__Text and element pointing records__.
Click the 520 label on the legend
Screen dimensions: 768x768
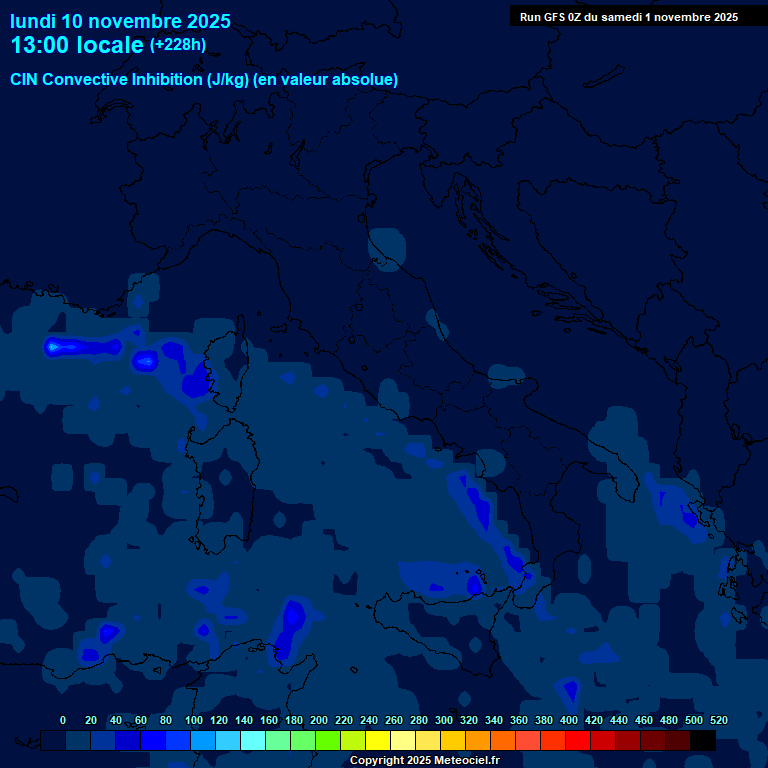pyautogui.click(x=718, y=720)
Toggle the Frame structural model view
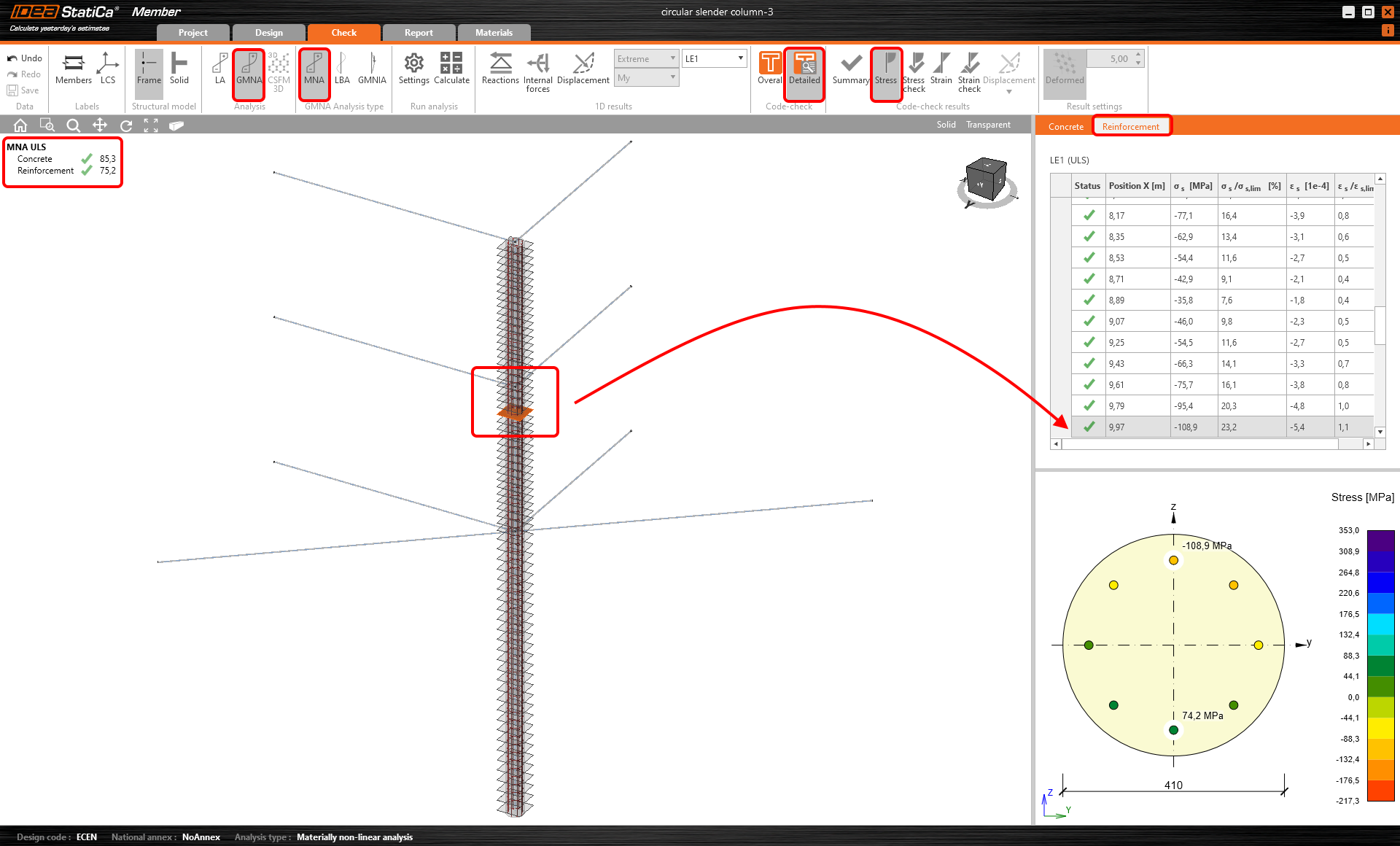This screenshot has height=846, width=1400. coord(149,68)
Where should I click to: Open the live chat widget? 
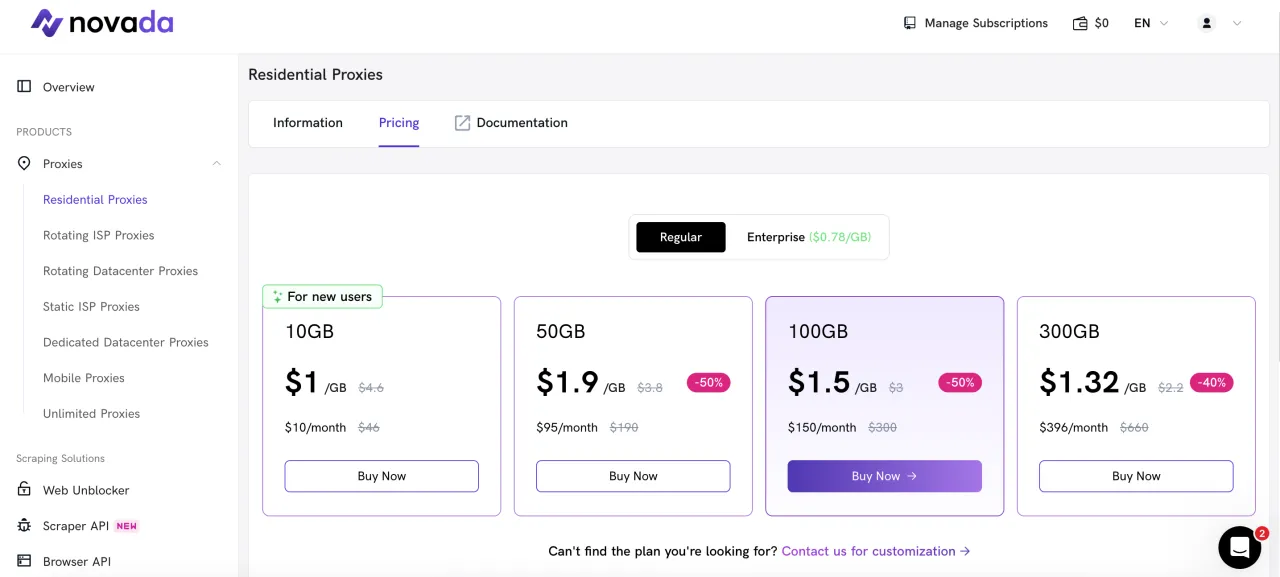pos(1239,547)
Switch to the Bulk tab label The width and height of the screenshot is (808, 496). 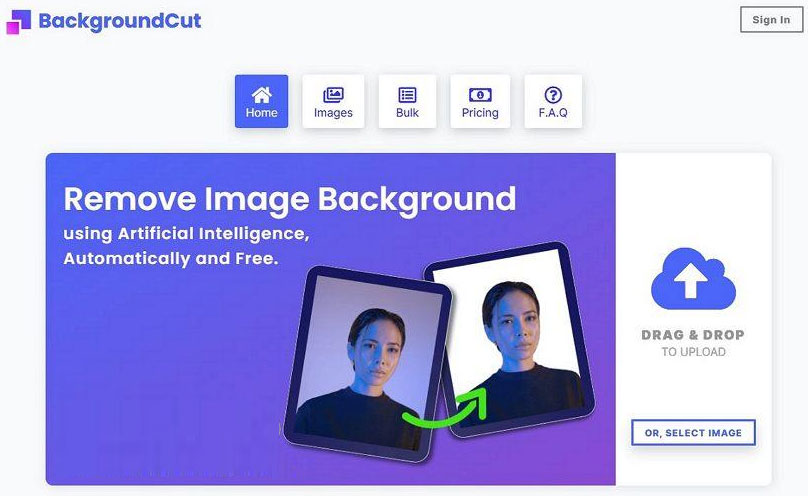pos(407,113)
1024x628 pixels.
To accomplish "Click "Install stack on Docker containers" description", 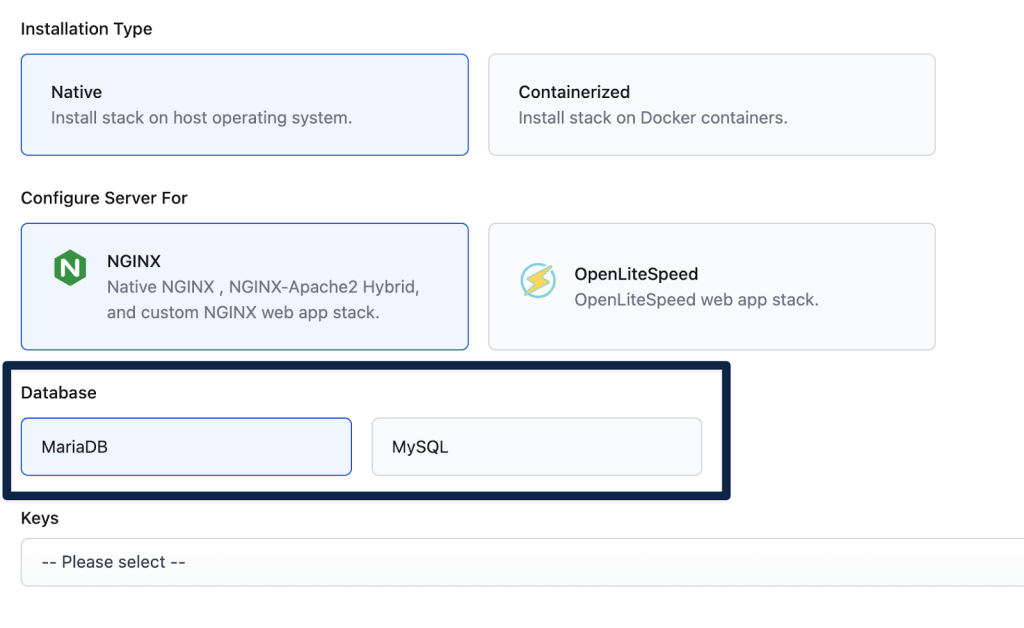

__PROBLEM TO WORK ON__. Reproduce the records from the line containing "1024x628 pixels." through the end of the records, including both ends, and omit the pictures from your reply.

__EXPECTED ANSWER__.
1024x628 pixels.
To accomplish "Click "Install stack on Docker containers" description", 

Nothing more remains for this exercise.